> [Data for the task]
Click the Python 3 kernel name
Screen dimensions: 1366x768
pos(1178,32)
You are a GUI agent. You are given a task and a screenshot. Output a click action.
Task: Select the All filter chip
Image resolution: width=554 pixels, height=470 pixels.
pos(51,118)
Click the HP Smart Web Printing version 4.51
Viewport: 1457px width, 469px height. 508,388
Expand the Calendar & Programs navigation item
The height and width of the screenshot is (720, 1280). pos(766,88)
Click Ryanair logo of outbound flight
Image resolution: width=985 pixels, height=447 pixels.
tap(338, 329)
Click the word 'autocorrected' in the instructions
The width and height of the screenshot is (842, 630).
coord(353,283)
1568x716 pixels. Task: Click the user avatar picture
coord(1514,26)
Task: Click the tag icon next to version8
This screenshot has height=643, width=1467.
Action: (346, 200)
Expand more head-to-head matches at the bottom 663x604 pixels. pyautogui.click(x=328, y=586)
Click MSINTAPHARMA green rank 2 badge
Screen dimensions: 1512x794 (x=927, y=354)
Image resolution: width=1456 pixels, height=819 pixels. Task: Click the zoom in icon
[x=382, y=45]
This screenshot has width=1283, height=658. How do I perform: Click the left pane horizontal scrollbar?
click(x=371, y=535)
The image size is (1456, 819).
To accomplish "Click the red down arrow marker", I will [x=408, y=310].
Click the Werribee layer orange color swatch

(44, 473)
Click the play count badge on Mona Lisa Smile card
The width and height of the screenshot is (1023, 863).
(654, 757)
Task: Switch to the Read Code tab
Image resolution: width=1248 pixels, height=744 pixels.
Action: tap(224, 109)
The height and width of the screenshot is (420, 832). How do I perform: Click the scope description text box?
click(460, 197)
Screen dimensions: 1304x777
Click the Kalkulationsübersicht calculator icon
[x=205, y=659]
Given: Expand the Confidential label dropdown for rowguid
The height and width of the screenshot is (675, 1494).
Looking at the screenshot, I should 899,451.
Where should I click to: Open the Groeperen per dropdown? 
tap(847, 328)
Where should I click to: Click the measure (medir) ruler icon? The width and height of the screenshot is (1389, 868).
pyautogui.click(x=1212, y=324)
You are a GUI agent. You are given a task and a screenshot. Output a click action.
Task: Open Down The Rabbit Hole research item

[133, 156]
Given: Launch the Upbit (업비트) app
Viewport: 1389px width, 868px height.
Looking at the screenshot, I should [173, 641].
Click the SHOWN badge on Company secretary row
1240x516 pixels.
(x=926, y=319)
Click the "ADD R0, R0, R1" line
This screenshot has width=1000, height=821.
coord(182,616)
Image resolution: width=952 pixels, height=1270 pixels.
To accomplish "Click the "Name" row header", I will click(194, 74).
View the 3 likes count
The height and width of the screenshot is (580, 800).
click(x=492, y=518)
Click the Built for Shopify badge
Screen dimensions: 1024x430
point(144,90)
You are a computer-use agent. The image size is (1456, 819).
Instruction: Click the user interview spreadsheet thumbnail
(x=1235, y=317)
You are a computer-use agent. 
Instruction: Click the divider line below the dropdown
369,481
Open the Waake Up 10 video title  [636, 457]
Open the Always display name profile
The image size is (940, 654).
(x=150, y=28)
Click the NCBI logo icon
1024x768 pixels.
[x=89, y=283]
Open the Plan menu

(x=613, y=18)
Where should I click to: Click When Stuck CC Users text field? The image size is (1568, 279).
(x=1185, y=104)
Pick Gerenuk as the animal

> [Short exercise]
Convert all the rows above into a JSON array of strings, one string per line, with blank lines omitted.

> [Answer to the exercise]
[
  "Click the Python 3 kernel name",
  "Screen dimensions: 1366x768",
  "pos(1178,32)",
  "You are a GUI agent. You are given a task and a screenshot. Output a click action.",
  "Task: Select the All filter chip",
  "Image resolution: width=554 pixels, height=470 pixels.",
  "pos(51,118)",
  "Click the HP Smart Web Printing version 4.51",
  "Viewport: 1457px width, 469px height. 508,388",
  "Expand the Calendar & Programs navigation item",
  "The height and width of the screenshot is (720, 1280). pos(766,88)",
  "Click Ryanair logo of outbound flight",
  "Image resolution: width=985 pixels, height=447 pixels.",
  "tap(338, 329)",
  "Click the word 'autocorrected' in the instructions",
  "The width and height of the screenshot is (842, 630).",
  "coord(353,283)",
  "1568x716 pixels. Task: Click the user avatar picture",
  "coord(1514,26)",
  "Task: Click the tag icon next to version8",
  "This screenshot has height=643, width=1467.",
  "Action: (346, 200)",
  "Expand more head-to-head matches at the bottom 663x604 pixels. pyautogui.click(x=328, y=586)",
  "Click MSINTAPHARMA green rank 2 badge",
  "Screen dimensions: 1512x794 (x=927, y=354)",
  "Image resolution: width=1456 pixels, height=819 pixels. Task: Click the zoom in icon",
  "[x=382, y=45]",
  "This screenshot has width=1283, height=658. How do I perform: Click the left pane horizontal scrollbar?",
  "click(x=371, y=535)",
  "The image size is (1456, 819).",
  "To accomplish \"Click the red down arrow marker\", I will [x=408, y=310].",
  "Click the Werribee layer orange color swatch",
  "(44, 473)",
  "Click the play count badge on Mona Lisa Smile card",
  "The width and height of the screenshot is (1023, 863).",
  "(654, 757)",
  "Task: Switch to the Read Code tab",
  "Image resolution: width=1248 pixels, height=744 pixels.",
  "Action: tap(224, 109)",
  "The height and width of the screenshot is (420, 832). How do I perform: Click the scope description text box?",
  "click(460, 197)",
  "Screen dimensions: 1304x777",
  "Click the Kalkulationsübersicht calculator icon",
  "[x=205, y=659]",
  "Given: Expand the Confidential label dropdown for rowguid",
  "The height and width of the screenshot is (675, 1494).",
  "Looking at the screenshot, I should 899,451.",
  "Where should I click to: Open the Groeperen per dropdown? ",
  "tap(847, 328)",
  "Where should I click to: Click the measure (medir) ruler icon? The width and height of the screenshot is (1389, 868).",
  "pyautogui.click(x=1212, y=324)",
  "You are a GUI agent. You are given a task and a screenshot. Output a click action.",
  "Task: Open Down The Rabbit Hole research item",
  "[133, 156]",
  "Given: Launch the Upbit (업비트) app",
  "Viewport: 1389px width, 868px height.",
  "Looking at the screenshot, I should [173, 641].",
  "Click the SHOWN badge on Company secretary row",
  "1240x516 pixels.",
  "(x=926, y=319)",
  "Click the \"ADD R0, R0, R1\" line",
  "This screenshot has width=1000, height=821.",
  "coord(182,616)",
  "Image resolution: width=952 pixels, height=1270 pixels.",
  "To accomplish \"Click the \"Name\" row header\", I will click(194, 74).",
  "View the 3 likes count",
  "The height and width of the screenshot is (580, 800).",
  "click(x=492, y=518)",
  "Click the Built for Shopify badge",
  "Screen dimensions: 1024x430",
  "point(144,90)",
  "You are a computer-use agent. The image size is (1456, 819).",
  "Instruction: Click the user interview spreadsheet thumbnail",
  "(x=1235, y=317)",
  "You are a computer-use agent. ",
  "Instruction: Click the divider line below the dropdown",
  "369,481",
  "Open the Waake Up 10 video title  [636, 457]",
  "Open the Always display name profile",
  "The image size is (940, 654).",
  "(x=150, y=28)",
  "Click the NCBI logo icon",
  "1024x768 pixels.",
  "[x=89, y=283]",
  "Open the Plan menu",
  "(x=613, y=18)",
  "Where should I click to: Click When Stuck CC Users text field? The image size is (1568, 279).",
  "(x=1185, y=104)",
  "Pick Gerenuk as the animal"
]